And it's not even close to that because you can always just buy/compile/compile the right version. And for darktable you don't even need that, backward compatibility is guaranteed. Also darktable has a rudimentary Lightroom to darktable conversion tool (never used it).
> This is more complexity than most people ordinarily expect when they talk about "backing up photos", and that's exactly my point.
Not sure about the other ones, but for darktable, it's as simple as keeping the XML alive.
> I explained a very specific issue: that there's a lot of complexity to developing raw photos, which means you have to take extra steps to make sure your edits are properly backed up. Open source software has a distinct advantage because you can archive a copy of the software yourself, but it doesn't change the fact that you do need the original software. And in fact you might need the same version, that's what the example of DNG conversion is supposed to illustrate.
If you don't like having a non-destructive copy, save a high quality JPEG with your edits.
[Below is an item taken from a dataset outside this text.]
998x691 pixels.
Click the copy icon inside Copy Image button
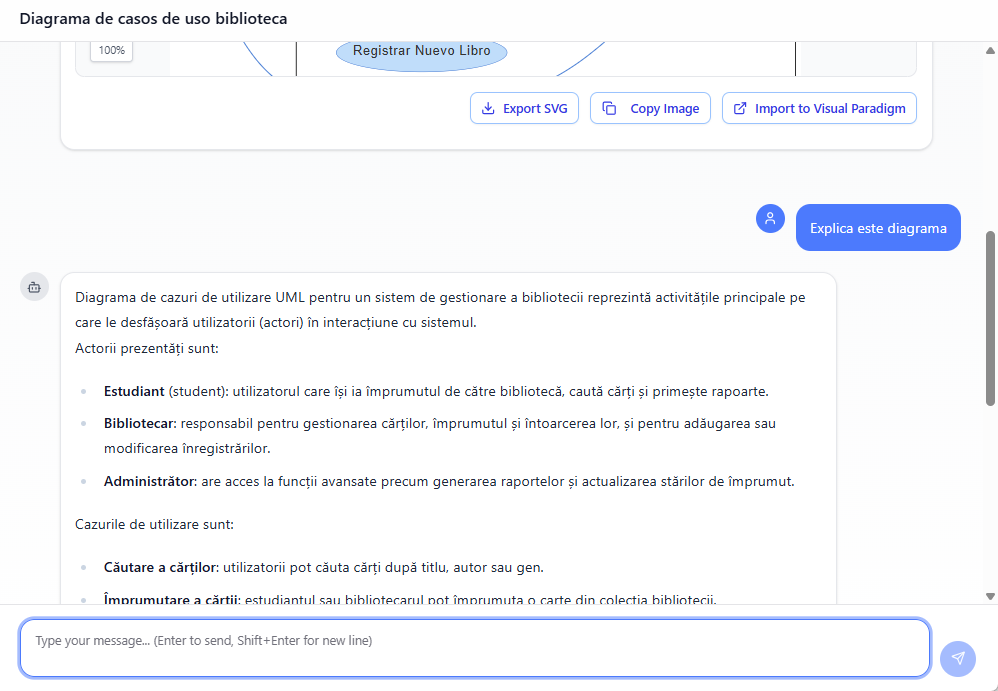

Also, I can't think of any other applications (not just photo editing) that you can easily have future-proof non destructive copies of whatever you need to save.
For example: for audio, you can always just save a WAV or FLAC of your work, but you're still relying on the fact that your DAW workflow is still gonna exist 10 years in the future if you try to save your project as opposed to a mastered copy.
Code is also similar. You can save a binary which will probably work, but if you want to save your repo, unless it has good package managers you might have issues later down the line, like that left-pad incident a while back.
Hell, even for something completely different: language drifts over time, and reading Shakespeare is kind of hard unless you know how to read Middle English. And we don't seem to have a problem with forward compatibility, it's just a bit of a pain in the ass. I read it in High School and I didn't go insane.
This isn't a photography issue, this isn't a software issue, this is a core part of human experience.
> This is ... the opposite of a non-issue. In fact it's a very specific issue that I took quite a bit of time to explain in detail. Having to back up your software, or possibly even an entire VM along with your photos to make sure your edits are preserved, goes way beyond what your average person, or even many photographers think they have to do to keep proper backups.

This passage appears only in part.